When you like the tv series "Judge John Deed" you probably will like this novel about a judge as well

Like in "Judge John Deed" Judge Walden is presiding over several cases that are told as a series of short stories. I understand that plans are in progress to turn this novel and it's predecessor into a tv-series as well.

Judge Walden is the RJ (the presiding judge we would call that in The Netherlands, the legal boss of the court) of a small court in a not so wealthy part of London. With three other judges he has to rule on all kind of cases while in the meantime being annoyed by "the grey smoothies" from the government who hassle him about costs and have the most brilliant but unworkable ideas. Charles Walden is married to the reverent mrs Walden and over dinners with supermarket wine they discuss their days.

For someone who is a lawyer and who worked herself at a district court, some of the things mentioned are "a feast of recognition" as we would say in my country. The red tape, the money problems, the brilliance of some lawyers, the judges having lunch at the "judges table". As the novel is written by someone who was a judge and counsel at the Yugoslavia Tribunal I trust the stories are legally accurate.

There are some style elements resurfacing in each story: The lunch that is 'an oasis in a desert of chaos', the hated but always mentioned 'dish of the day', the always mentioned dinner flooded with supermarket wine that is described as if it is a real old vintage dug up from a wine cellar.

But some of the humour is hidden in a very British way. Like during the case around a vicar who visited a dominatrix a lot of the words used also have a link to BDSM.

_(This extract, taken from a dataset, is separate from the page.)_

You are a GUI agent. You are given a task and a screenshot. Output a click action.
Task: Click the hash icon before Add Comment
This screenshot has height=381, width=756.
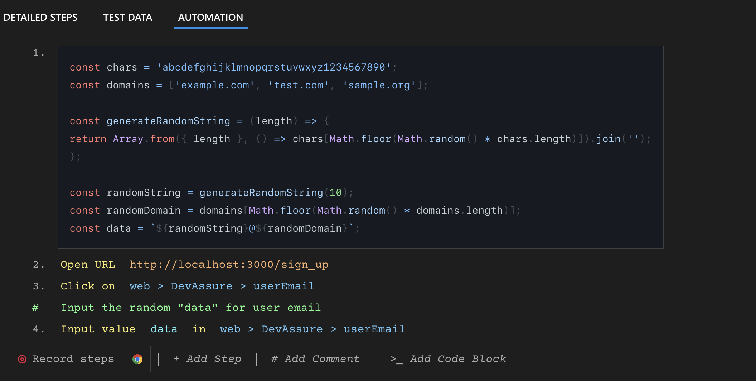click(x=275, y=359)
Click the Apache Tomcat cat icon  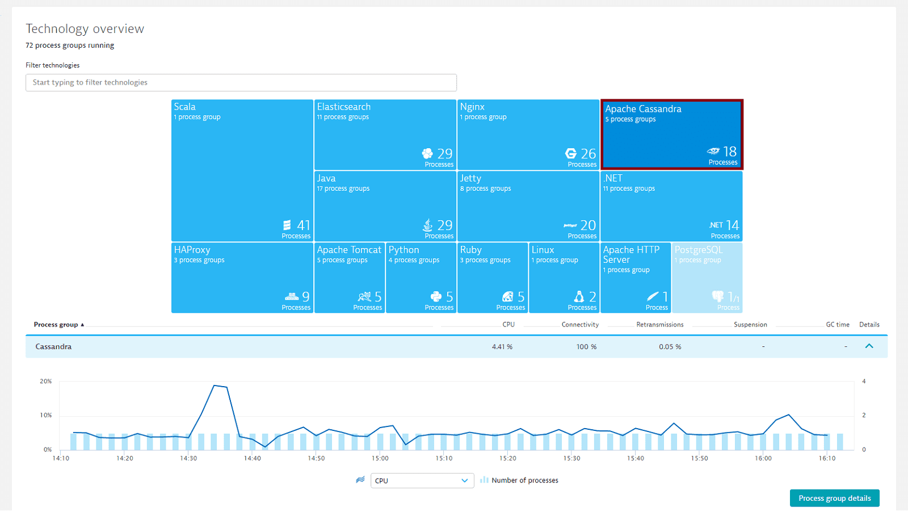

For me it took quite as while to finish the book. Maybe because after a day of legal work a book about court proceedings is less diverting then a bodice ripper or a time travel adventure when I am reading in bed. But it is also the effect of the novel being in fact a series of short stories: after finishing one I put the book away for something else to return to it when I had finished the other book. The stories might even work better as a weekly tv-series.

Nevertheless an good read if you like courtroomdrama's or have an interest in legal matters.